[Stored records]
%%
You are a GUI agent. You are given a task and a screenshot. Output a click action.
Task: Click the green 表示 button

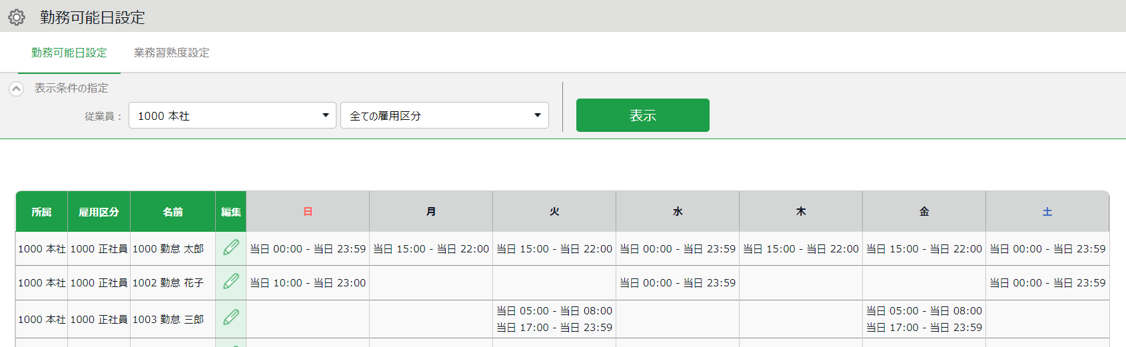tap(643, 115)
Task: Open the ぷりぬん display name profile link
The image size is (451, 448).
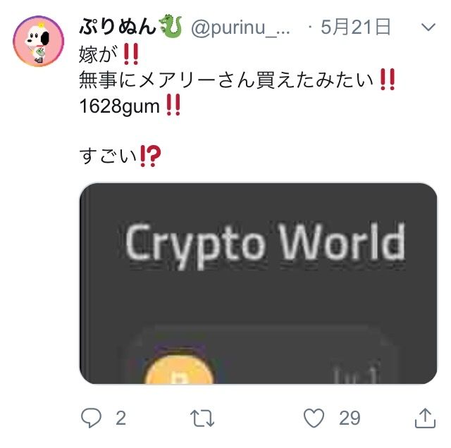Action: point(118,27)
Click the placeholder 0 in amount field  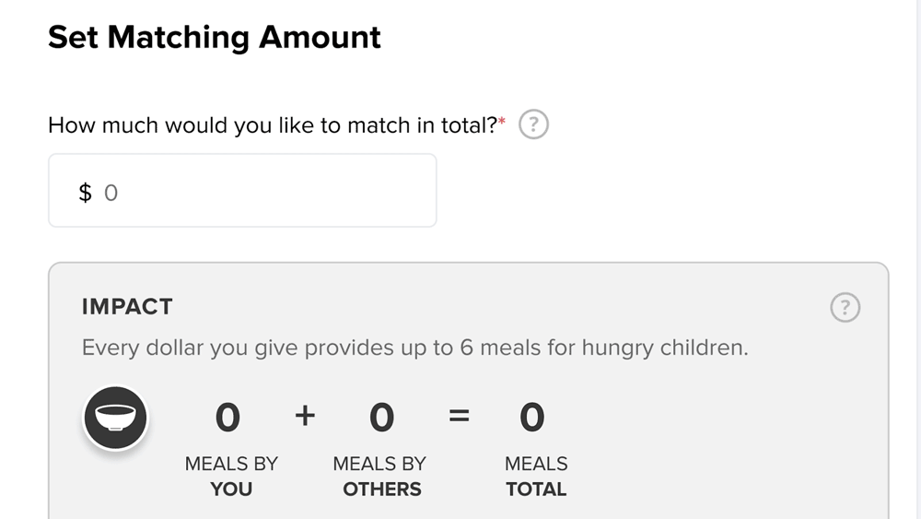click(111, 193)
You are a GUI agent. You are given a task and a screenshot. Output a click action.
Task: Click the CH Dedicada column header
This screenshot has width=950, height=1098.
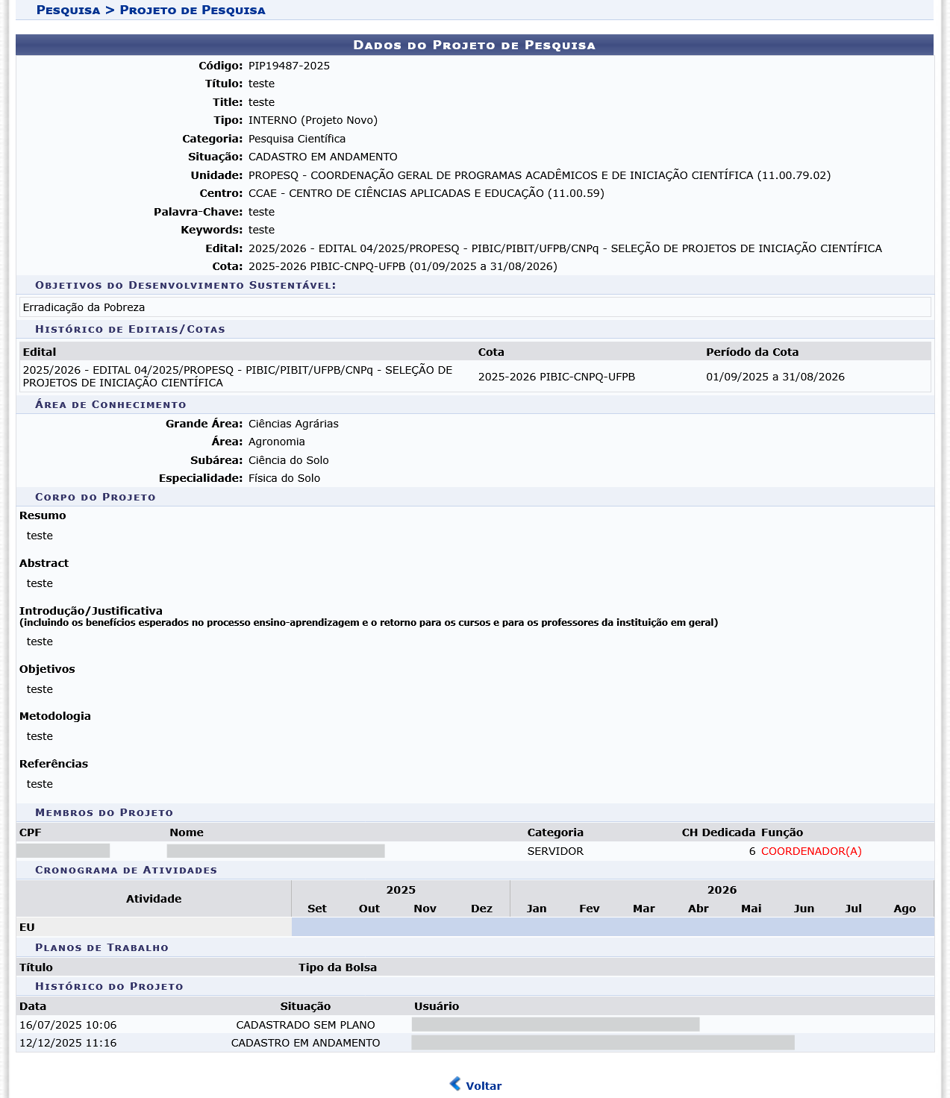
%%
> **Your assignment**
Transcribe exactly the lines from the one containing "Task: Click the CH Dedicada column header" through the last line of the records above, and nothing else. Leave out the pictures.

> **Answer to this task**
Task: Click the CH Dedicada column header
This screenshot has width=950, height=1098.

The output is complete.